If a Shareholder who has already completed, signed and lodged the Original Proxy Form:

  • (i) but do not or will not subsequently complete and lodge the Revised Proxy Form, such Original Proxy Form shall continue to be valid to the fullest extent applicable if correctly completed and signed. If the Original Proxy Form was incorrectly completed with respect to one or certain resolution(s) but was correctly completed with respect to other resolution(s), voting would only be deemed as invalid with respect to such resolution(s) incorrectly completed but would not affect the validity of the voting for other correctly completed resolution(s) in the Original Proxy Form;
  • (ii) and subsequently completed, signed and duly lodged the Revised Proxy Form not less than 24 hours before the time appointed for holding the EGM ("Closing Time"), then the Revised Proxy Form, if correctly completed and signed, shall supersede and replace the Original Proxy Form previously lodged by such Shareholder and will be treated as a valid form of proxy lodged by such Shareholder; or
  • (iii) and subsequently completed, signed and lodged the Revised Proxy Form after the Closing Time, or if lodged before the Closing Time but is incorrectly completed and/or not signed, the proxy appointment under the Revised Proxy Form will be invalid and the proxy so appointed by the such Shareholder under the Original Proxy Form, if correctly completed and signed, will be entitled to vote in the manner as mentioned in (i) above as if no Revised Proxy Form was lodged.

Save as disclosed above, all information and contents stated in the Original Proxy Form, the Circular and the Notice of EGM remain unchanged.

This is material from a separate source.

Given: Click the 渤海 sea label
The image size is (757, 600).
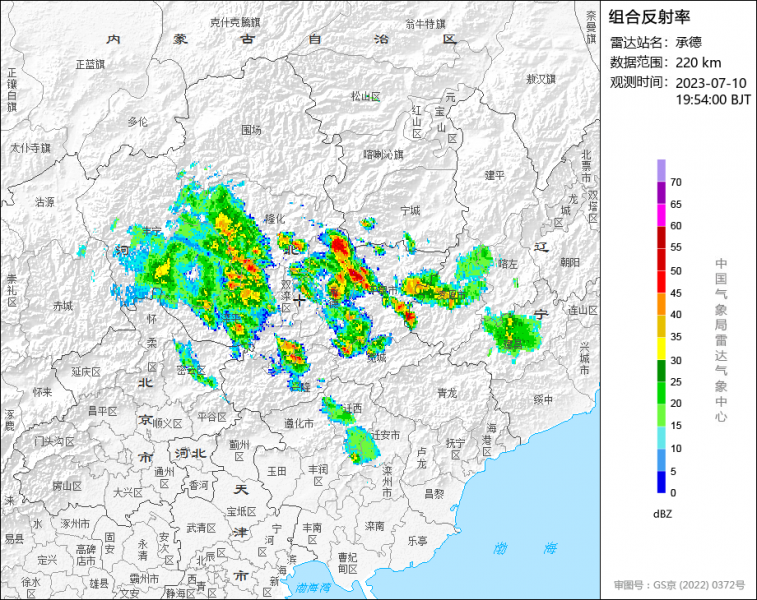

By order of the Board Jiangsu Lopal Tech. Group Co., Ltd. SHI Junfeng Chairman

Nanjing, PRC February 2, 2026

As at the date of this announcement, the Board comprises Mr. SHI Junfeng, Mr. LU Zhenya, Mr. QIN Jian, Mr. SHEN Zhiyong and Mr. ZHANG Yi as executive Directors; Ms. ZHU Xianglan as non-executive Director; and Mr. LI Qingwen, Mr. YE Xin, Ms. GENG Chengxuan and Mr. HONG Kam Le as independent non-executive Directors.